Decidability and Complexity
Semi-Decidability
FOL entailment semi-decidable: algorithm exists to prove valid formulas, but no algorithm guaranteed to terminate on invalid formulas. Contrast propositional logic (decidable).
Undecidable Fragments
Full first-order logic undecidable (Church-Turing theorem). Restricted fragments decidable: monadic FOL (predicates arity ≤1), two-variable FOL, Datalog (no function symbols).
Complexity
Satisfiability checking worst-case exponential. Practical performance varies: some problems solved quickly, others intractable. SAT solvers, SMT solvers (satisfiability modulo theories) exploit structure.
Herbrand's Theorem
Formula satisfiable iff ground instances (terms without variables) satisfiable. Reduces FOL to propositional: enumerate Herbrand universe, create propositional instance. Theoretically complete but often infinite instances needed.
Practical Reasoning
Real systems don't aim for complete reasoning. Use incomplete methods (heuristic search, constraint propagation) trading completeness for efficiency. Restrict domain, add assumptions (closed-world, unique-name), specialize to problem structure.
Applications in AI Systems
Knowledge-Based Systems
Expert systems encode domain knowledge as FOL rules. Engine performs forward/backward chaining to answer queries. Medical diagnosis: encode symptoms, diseases, relationships. Query: what disease explains symptoms?
Semantic Web and Ontologies
RDF/OWL web ontologies: facts, properties, relationships. Reasoning engines (reasoners) derive new facts via FOL inference. Enable knowledge sharing, integration across systems.

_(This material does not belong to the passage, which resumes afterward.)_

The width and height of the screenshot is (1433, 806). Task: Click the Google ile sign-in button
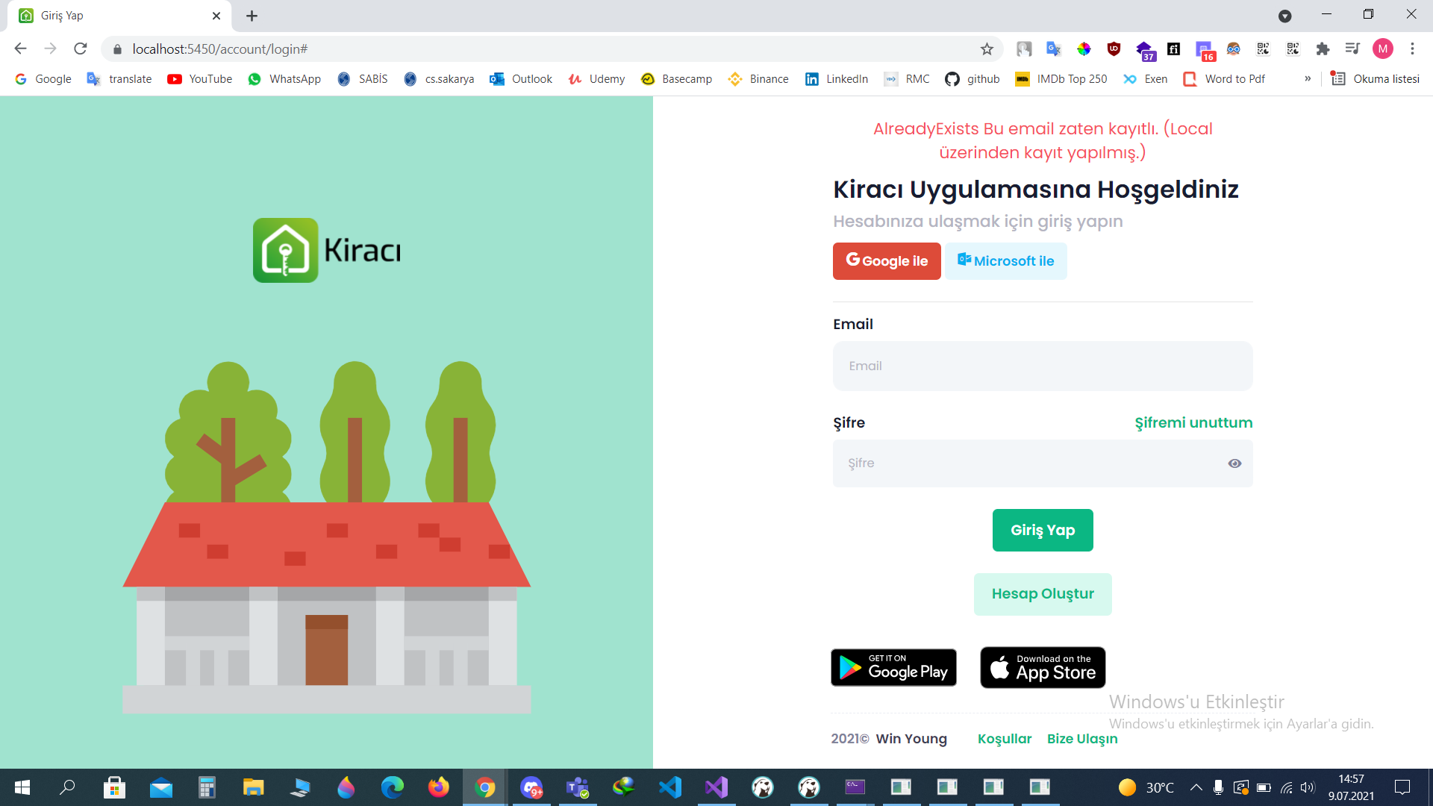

Natural Language Processing
Semantic role labeling, temporal reasoning, question answering. FOL represents sentence meaning: parse "John bought Mary a book" to Buy(john, mary, book). Enables structured inference.
Planning and Verification
AI planning: encode actions as FOL rules. State-space search finds sequence achieving goal. Software verification: encode program semantics, verify properties via theorem proving.
Database Query Languages
SQL, Datalog based on FOL semantics. Query = logical formula. Database = model. Query evaluation = satisfiability checking. Enables reasoning over large structured data.
Machine Learning Interpretability
Learning rule-based classifiers: induce FOL rules from data. More interpretable than neural networks. Explainability: learned rules provide symbolic explanations for predictions.
References
- Russell, S. J., and Norvig, P. "Artificial Intelligence: A Modern Approach." Prentice Hall, 4th edition, 2020.

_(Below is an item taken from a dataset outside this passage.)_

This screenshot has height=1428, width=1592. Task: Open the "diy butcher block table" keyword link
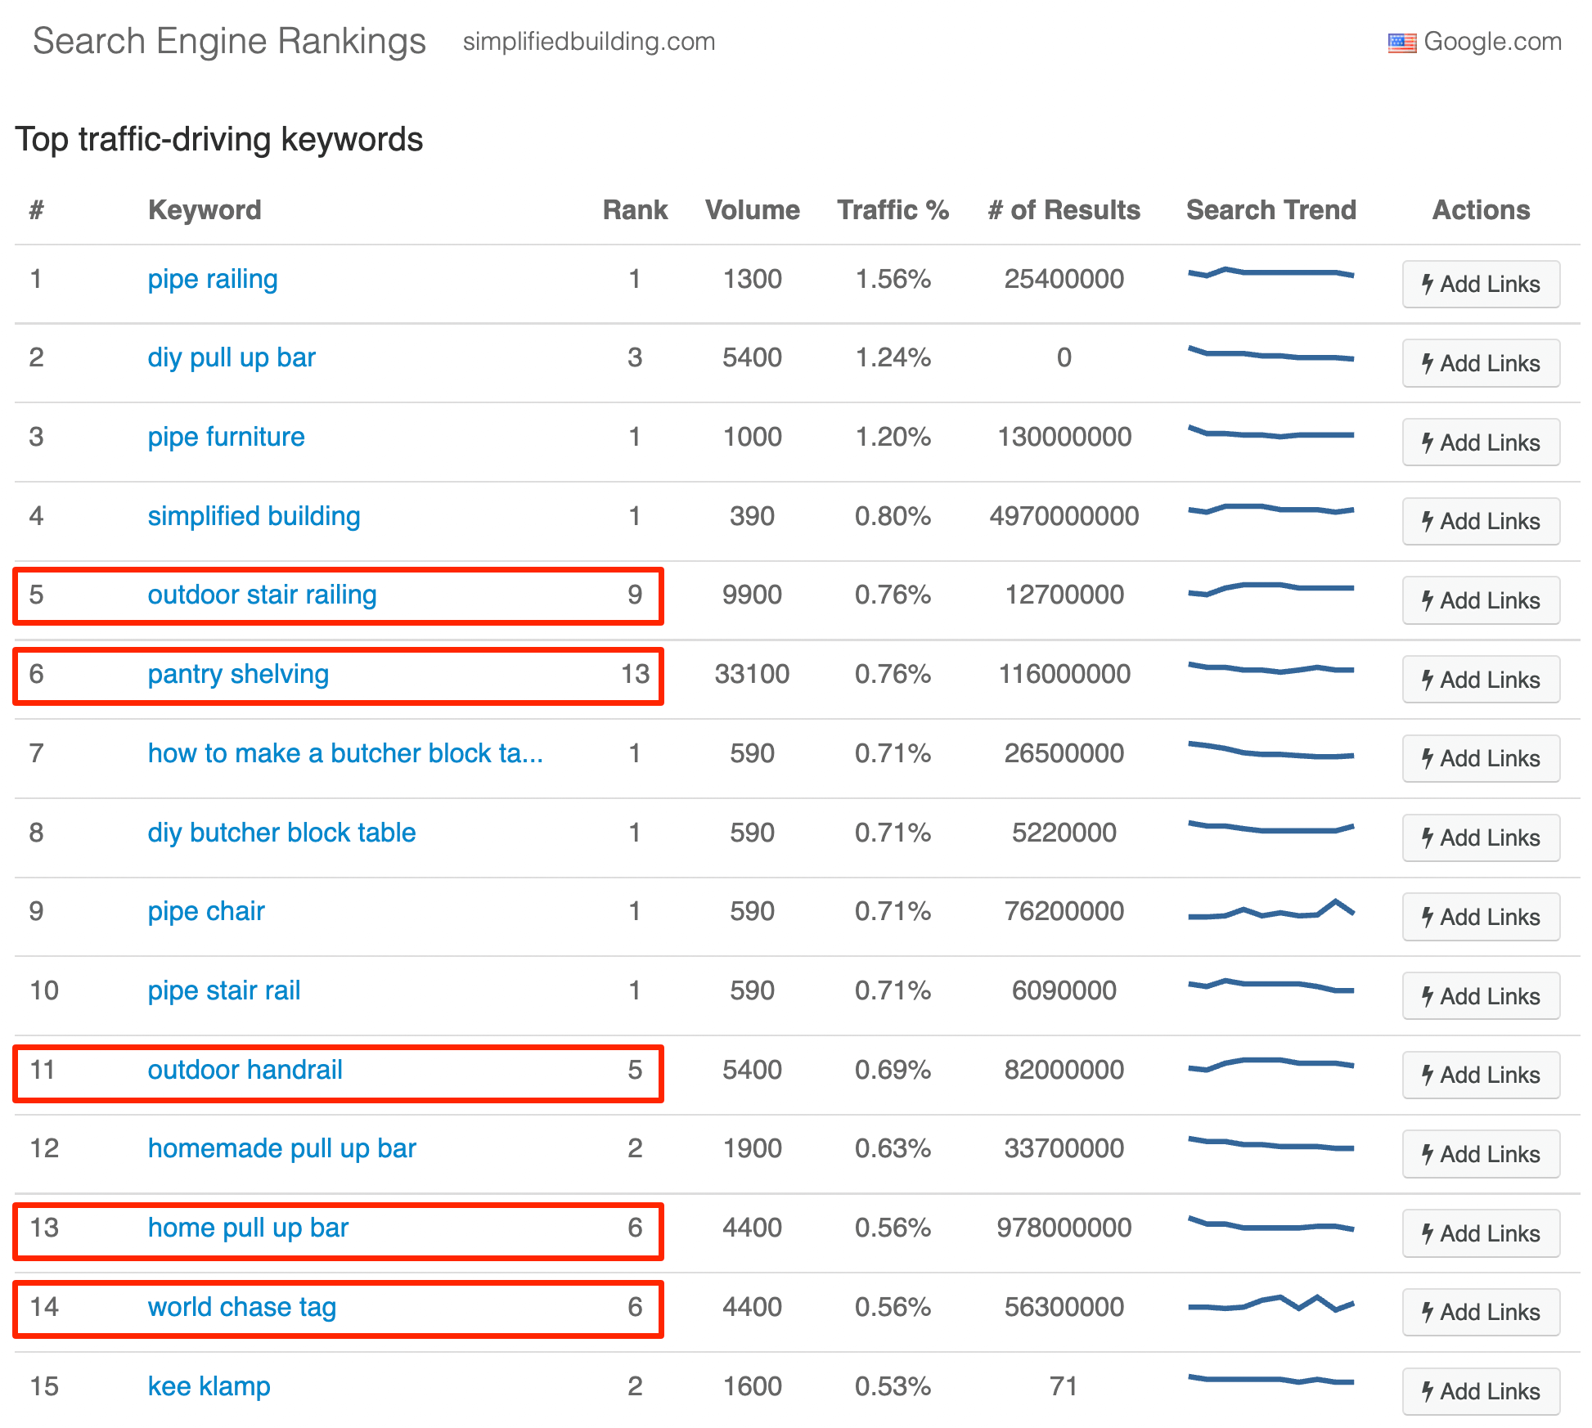coord(281,833)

- Mendelson, E. "Introduction to Mathematical Logic." Chapman & Hall, 6th edition, 2015.
- Fitting, M. "First-Order Logic and Automated Theorem Proving." Springer, 2nd edition, 1996.
- Genesereth, M. R., and Nilsson, N. J. "Logical Foundations of Artificial Intelligence." Morgan Kaufmann, 1987.
- Lloyd, J. W. "Foundations of Logic Programming." Springer, 2nd edition, 1987.
- Robinson, J. A. "Logic and Logic Programming." Oxford University Press, 1992.